PanAfro – FEMADUM 2025 inicia segunda etapa com cortejo feminino que reúne mais de 70 percussionistas no Pelourinho
A segunda etapa do PanAfro – FEMADUM 2025 começou com força total nesta sexta-feira (5), movimentando o Centro Histórico de Salvador em uma grande celebração da potência feminina na música afro-baiana. O cortejo do Batuque Obirim – Mulheres de Tambor abriu a programação e tomou as ruas até a Casa do Olodum, reunindo mais de 70 percussionistas em uma apresentação marcada por energia, ancestralidade e representatividade.
O público acompanhou shows dos grupos Mulherada, Didá, Mulheres do Olodum e Mulheres do Malê, com participações de Tainara Miliane, mestre do Olodum; Ramilly Kelly, do Malê; Essência Lima, da Mulherada; e Adriana Portela e Ivone Jesus, da Didá. As cantoras Karina Neris e Vânia Sam também subiram ao palco, reforçando a força feminina na cena musical afro-brasileira.

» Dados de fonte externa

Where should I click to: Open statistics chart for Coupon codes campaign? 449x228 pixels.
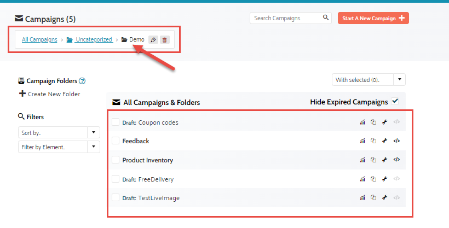(x=362, y=122)
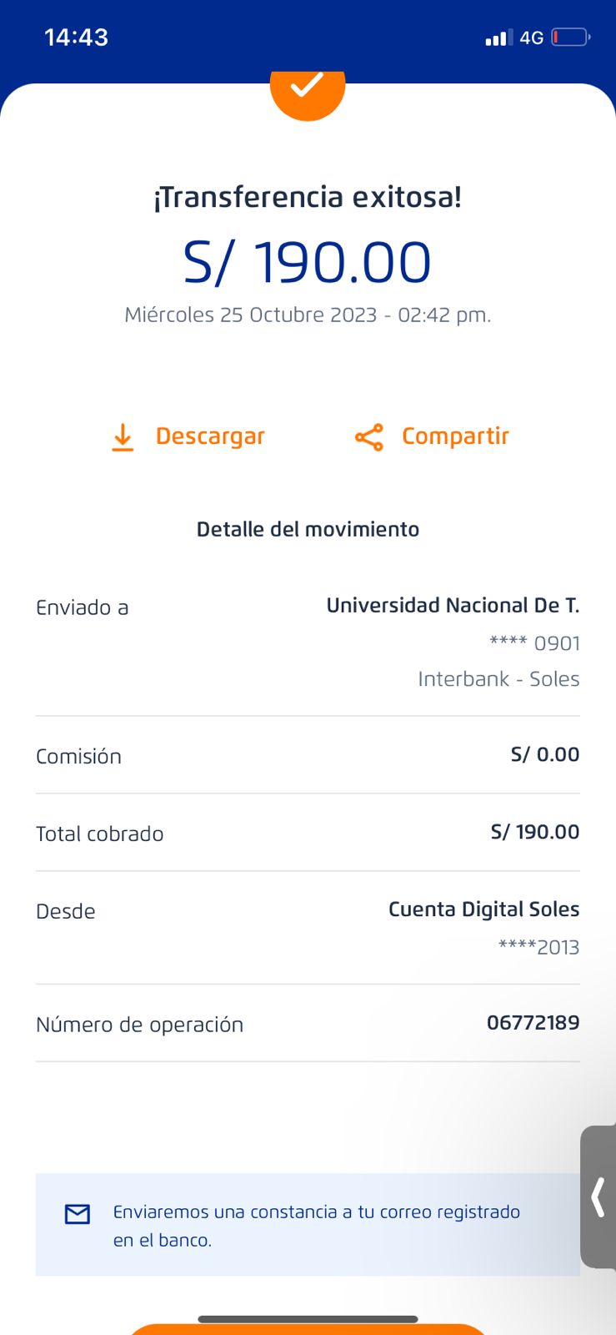Tap the Cuenta Digital Soles source account
The height and width of the screenshot is (1335, 616).
483,909
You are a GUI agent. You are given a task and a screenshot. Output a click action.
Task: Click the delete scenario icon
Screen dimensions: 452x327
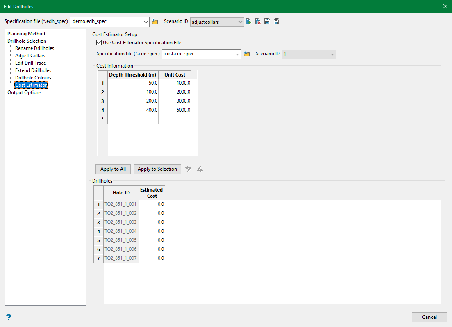click(x=258, y=22)
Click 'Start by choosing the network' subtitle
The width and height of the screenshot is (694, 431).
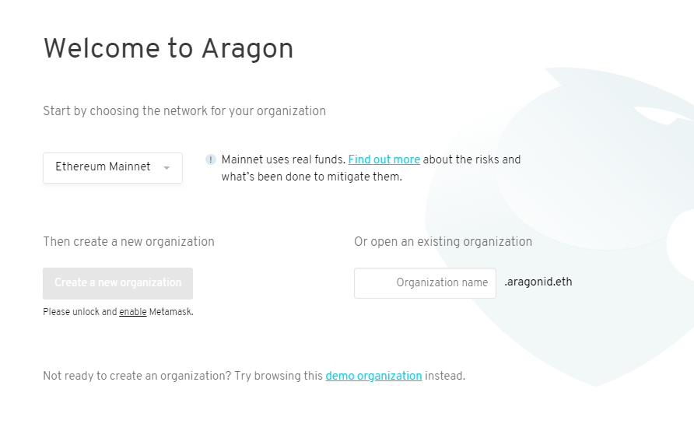point(184,111)
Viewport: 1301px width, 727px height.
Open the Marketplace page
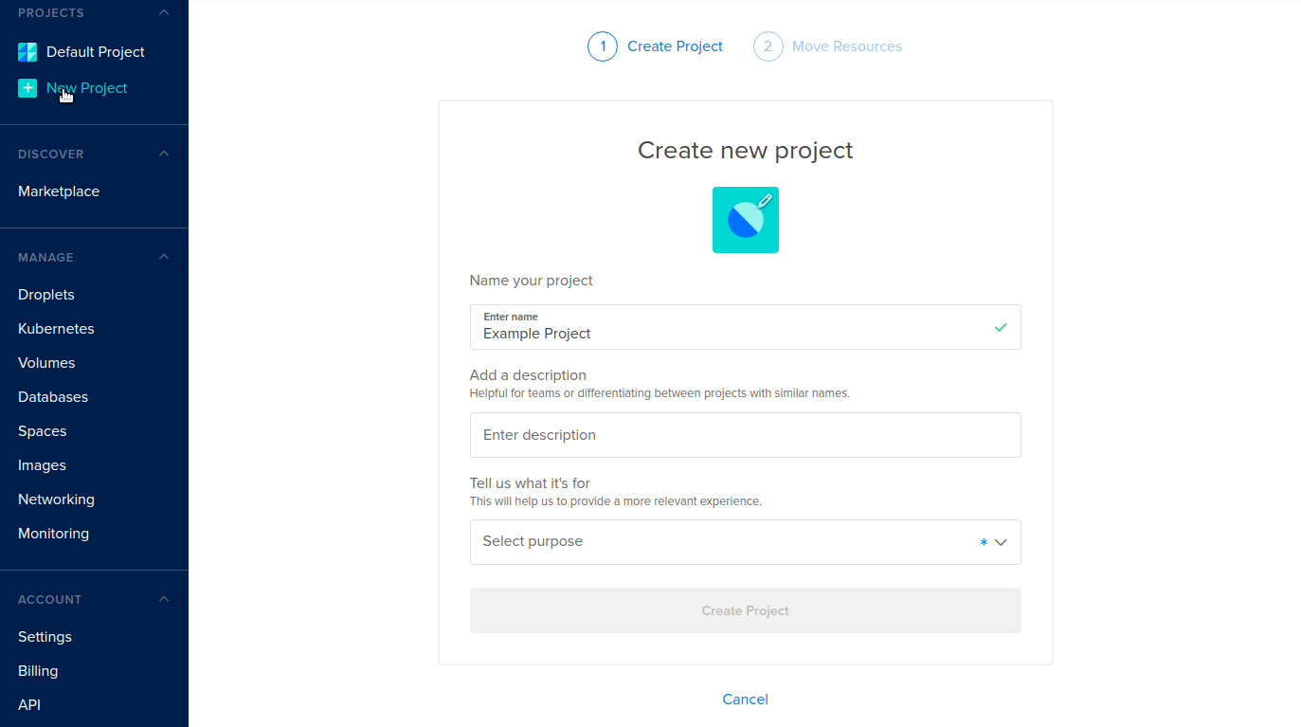click(58, 191)
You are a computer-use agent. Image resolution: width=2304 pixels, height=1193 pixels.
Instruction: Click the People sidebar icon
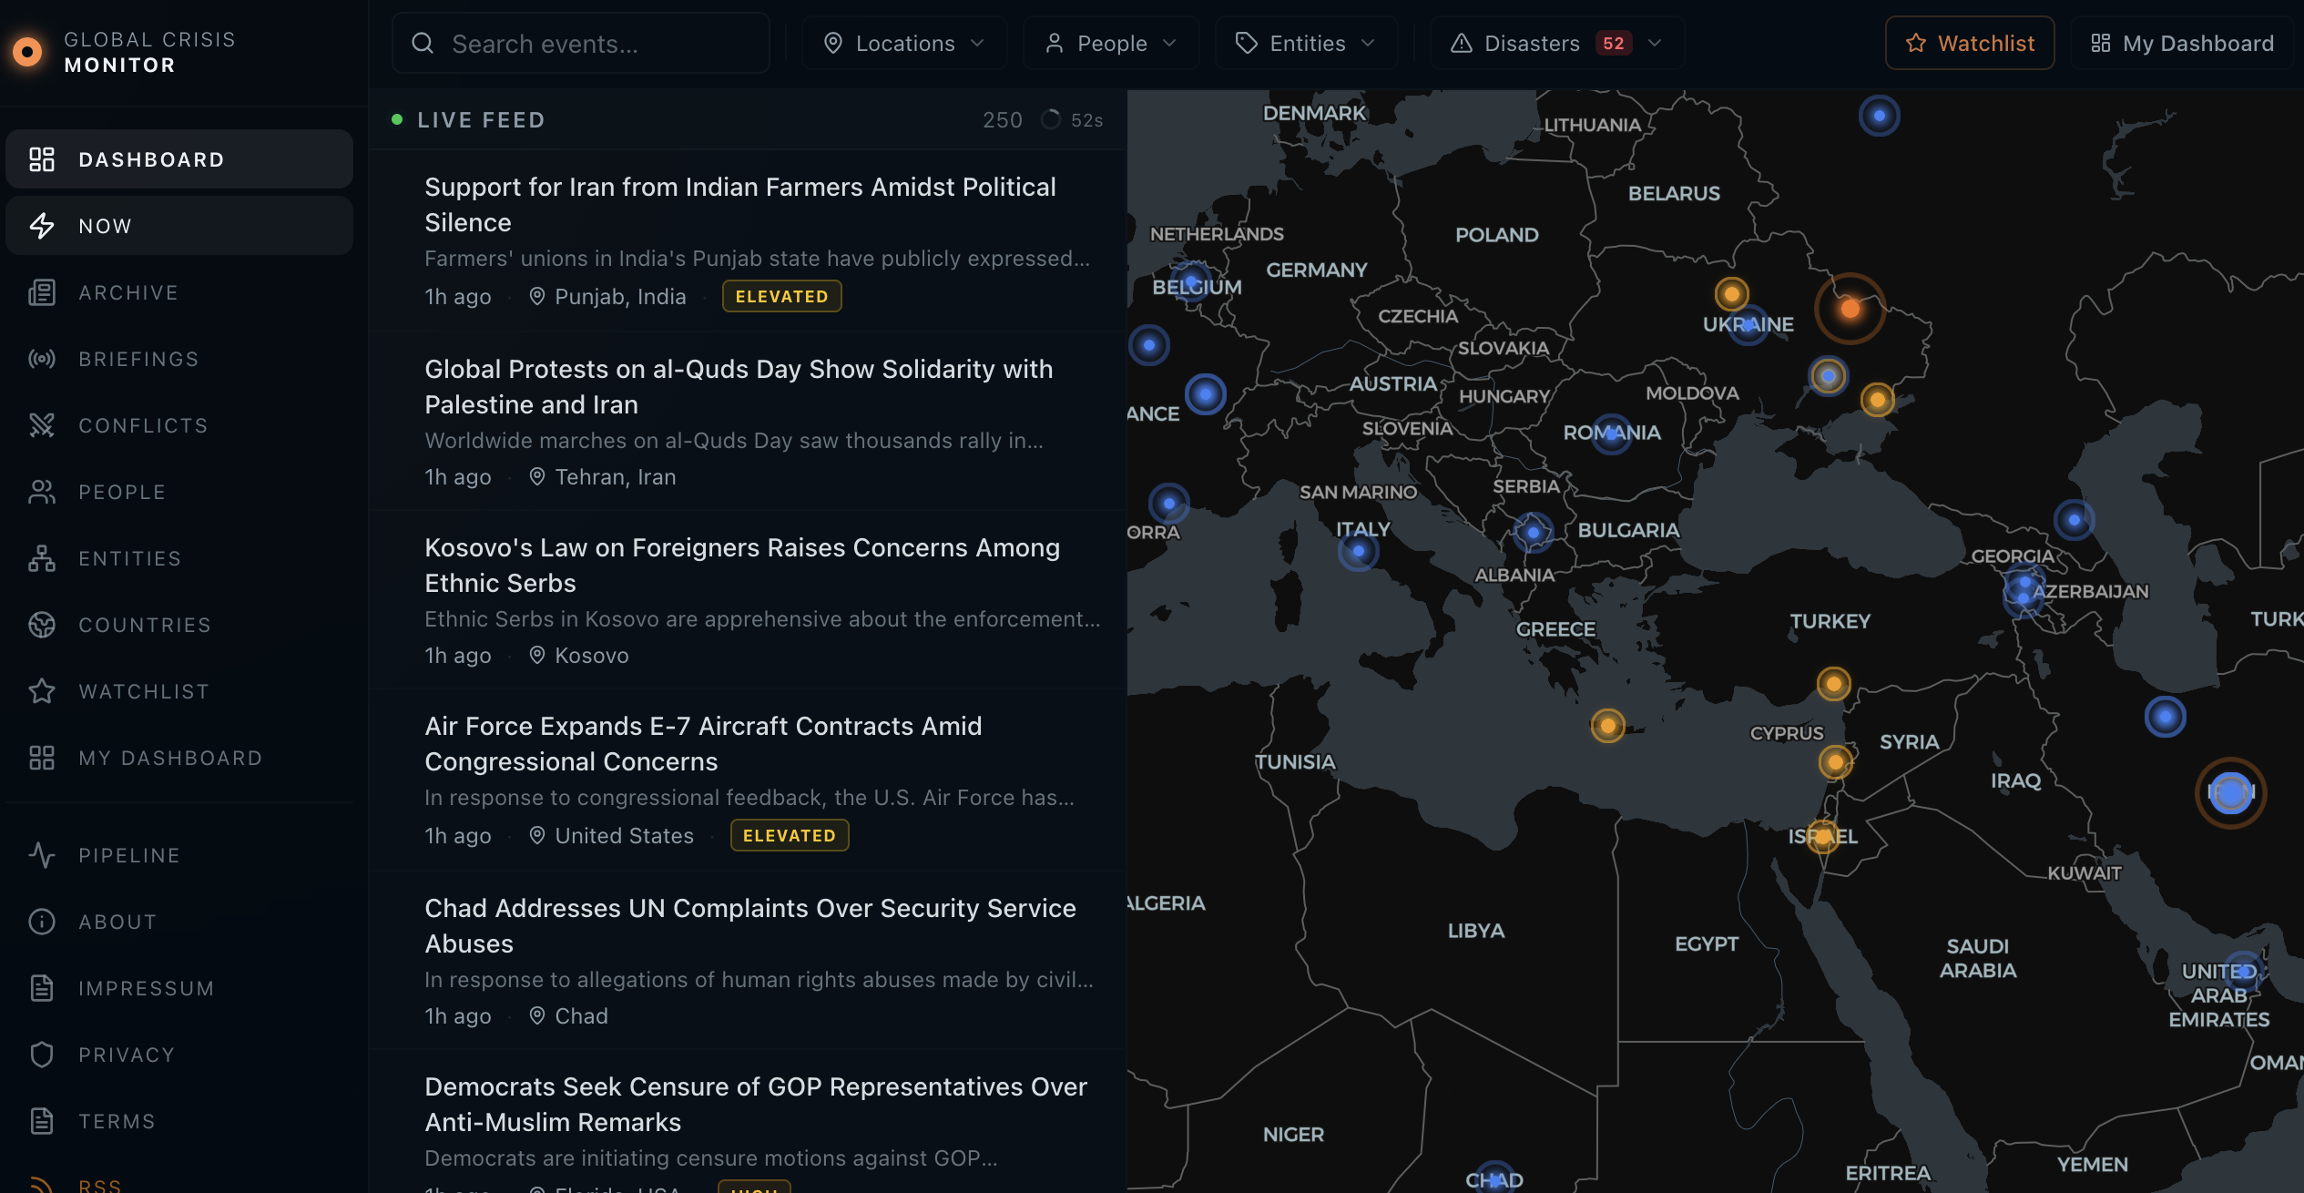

No Largo do Pelourinho, a Orquestra Afrosinfônica apresentou a sinfonia “Ó Abre Alas Que Eu Quero Sambar”, com participação de Ayana Amorim e um emocionante tributo à Dama do Samba na Bahia, Gal do Beco. A homenagem foi conduzida pelo presidente institucional do Olodum, Marcelo Gentil, ao som de “Rosa”. O encerramento da noite uniu a Escola Olodum e a Orquestra na voz de Nem Cardoso, marcando um dos momentos mais simbólicos do evento.
A programação continuou neste sábado (6), com Olodum Mirim, Banda Percussiva Olodum, Original D’Sal e participação de Tati Brito. Às 15h aconteceu a final do Festival de Músicas FEMADUM 2025, seguida pelo show da banda Adão Negro. No domingo (7), o PanAfro seguiu com Variação de Ritmos, premiação dos vencedores do festival e apresentação do artista internacional Ramiro Naka, da Guiné-Bissau. O encerramento ficou por conta da Banda Show Olodum.
Criado pelo Bloco Afro Olodum, o PanAfro – FEMADUM se afirma como o maior encontro de música afro-latino-americana organizado por uma entidade civil, celebrando formação, arte e criação musical afro-baiana no coração do Pelourinho.